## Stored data
----------------
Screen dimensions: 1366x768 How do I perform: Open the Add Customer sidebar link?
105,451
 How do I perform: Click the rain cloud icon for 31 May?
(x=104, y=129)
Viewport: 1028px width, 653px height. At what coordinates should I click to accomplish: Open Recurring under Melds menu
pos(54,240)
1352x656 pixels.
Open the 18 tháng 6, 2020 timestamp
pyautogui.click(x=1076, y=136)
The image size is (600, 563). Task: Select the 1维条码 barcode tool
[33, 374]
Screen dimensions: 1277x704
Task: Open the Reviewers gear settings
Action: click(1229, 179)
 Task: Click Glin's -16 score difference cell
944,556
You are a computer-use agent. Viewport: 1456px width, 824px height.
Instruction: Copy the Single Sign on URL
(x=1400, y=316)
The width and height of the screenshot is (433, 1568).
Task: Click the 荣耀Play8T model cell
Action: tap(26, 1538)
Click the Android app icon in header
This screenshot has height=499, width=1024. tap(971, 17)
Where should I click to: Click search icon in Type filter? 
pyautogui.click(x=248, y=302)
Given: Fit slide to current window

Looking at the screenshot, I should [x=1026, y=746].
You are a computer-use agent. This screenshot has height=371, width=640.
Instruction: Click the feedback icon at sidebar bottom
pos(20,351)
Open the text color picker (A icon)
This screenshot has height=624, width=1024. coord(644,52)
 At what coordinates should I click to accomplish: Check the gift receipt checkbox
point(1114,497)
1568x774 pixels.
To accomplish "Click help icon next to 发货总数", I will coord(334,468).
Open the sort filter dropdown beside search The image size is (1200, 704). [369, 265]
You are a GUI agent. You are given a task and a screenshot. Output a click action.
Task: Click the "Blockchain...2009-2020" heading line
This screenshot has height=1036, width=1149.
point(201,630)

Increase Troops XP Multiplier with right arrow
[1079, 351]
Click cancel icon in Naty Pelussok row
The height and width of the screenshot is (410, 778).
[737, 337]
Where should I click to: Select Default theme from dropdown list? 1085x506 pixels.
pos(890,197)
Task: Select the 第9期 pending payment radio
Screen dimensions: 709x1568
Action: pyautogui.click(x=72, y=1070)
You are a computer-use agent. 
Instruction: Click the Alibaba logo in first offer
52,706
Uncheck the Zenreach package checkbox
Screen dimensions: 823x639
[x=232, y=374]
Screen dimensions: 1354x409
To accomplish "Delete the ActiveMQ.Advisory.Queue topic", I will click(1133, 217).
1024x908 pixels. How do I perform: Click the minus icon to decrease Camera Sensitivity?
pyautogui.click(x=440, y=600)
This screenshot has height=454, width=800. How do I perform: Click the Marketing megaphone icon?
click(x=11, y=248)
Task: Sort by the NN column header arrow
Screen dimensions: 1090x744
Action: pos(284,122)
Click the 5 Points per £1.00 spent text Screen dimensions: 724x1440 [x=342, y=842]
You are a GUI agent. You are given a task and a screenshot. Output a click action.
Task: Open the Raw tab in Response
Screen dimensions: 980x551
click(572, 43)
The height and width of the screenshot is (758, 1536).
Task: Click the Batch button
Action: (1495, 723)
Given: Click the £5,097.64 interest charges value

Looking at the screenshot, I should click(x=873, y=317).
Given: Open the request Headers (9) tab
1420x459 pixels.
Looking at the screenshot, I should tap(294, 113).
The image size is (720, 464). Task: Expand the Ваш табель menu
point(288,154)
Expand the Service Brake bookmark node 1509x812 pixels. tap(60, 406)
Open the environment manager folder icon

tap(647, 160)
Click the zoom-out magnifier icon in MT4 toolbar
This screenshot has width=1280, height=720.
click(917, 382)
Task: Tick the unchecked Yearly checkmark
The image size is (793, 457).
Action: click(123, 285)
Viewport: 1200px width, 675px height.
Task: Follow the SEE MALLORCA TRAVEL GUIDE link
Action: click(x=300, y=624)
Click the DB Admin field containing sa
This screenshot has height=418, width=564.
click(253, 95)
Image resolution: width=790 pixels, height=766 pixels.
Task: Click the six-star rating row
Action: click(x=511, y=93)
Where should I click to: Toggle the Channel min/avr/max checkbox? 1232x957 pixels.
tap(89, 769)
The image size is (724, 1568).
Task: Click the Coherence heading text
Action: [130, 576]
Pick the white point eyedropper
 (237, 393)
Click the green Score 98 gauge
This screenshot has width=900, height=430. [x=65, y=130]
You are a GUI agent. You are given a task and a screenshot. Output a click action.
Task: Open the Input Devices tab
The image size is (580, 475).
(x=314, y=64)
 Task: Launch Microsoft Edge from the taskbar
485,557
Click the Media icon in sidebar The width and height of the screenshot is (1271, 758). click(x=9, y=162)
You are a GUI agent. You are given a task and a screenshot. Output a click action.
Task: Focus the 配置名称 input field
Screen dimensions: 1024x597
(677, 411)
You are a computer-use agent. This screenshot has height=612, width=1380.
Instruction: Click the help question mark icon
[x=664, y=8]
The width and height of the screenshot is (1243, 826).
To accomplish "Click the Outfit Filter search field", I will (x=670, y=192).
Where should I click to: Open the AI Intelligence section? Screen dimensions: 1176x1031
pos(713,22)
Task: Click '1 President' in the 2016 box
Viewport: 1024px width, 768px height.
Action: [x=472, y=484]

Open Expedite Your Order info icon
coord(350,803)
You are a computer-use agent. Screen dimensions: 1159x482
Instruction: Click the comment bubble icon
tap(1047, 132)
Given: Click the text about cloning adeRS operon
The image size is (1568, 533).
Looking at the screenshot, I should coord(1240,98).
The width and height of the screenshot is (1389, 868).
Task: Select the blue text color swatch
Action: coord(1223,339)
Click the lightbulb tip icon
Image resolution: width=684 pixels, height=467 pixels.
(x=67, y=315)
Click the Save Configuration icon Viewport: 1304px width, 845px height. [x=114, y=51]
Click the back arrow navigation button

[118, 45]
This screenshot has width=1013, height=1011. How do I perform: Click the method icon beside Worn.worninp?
----------------
## Work request
Within the records above, count the lines that include the string "beside"; state the number and nothing else.

## Answer box
2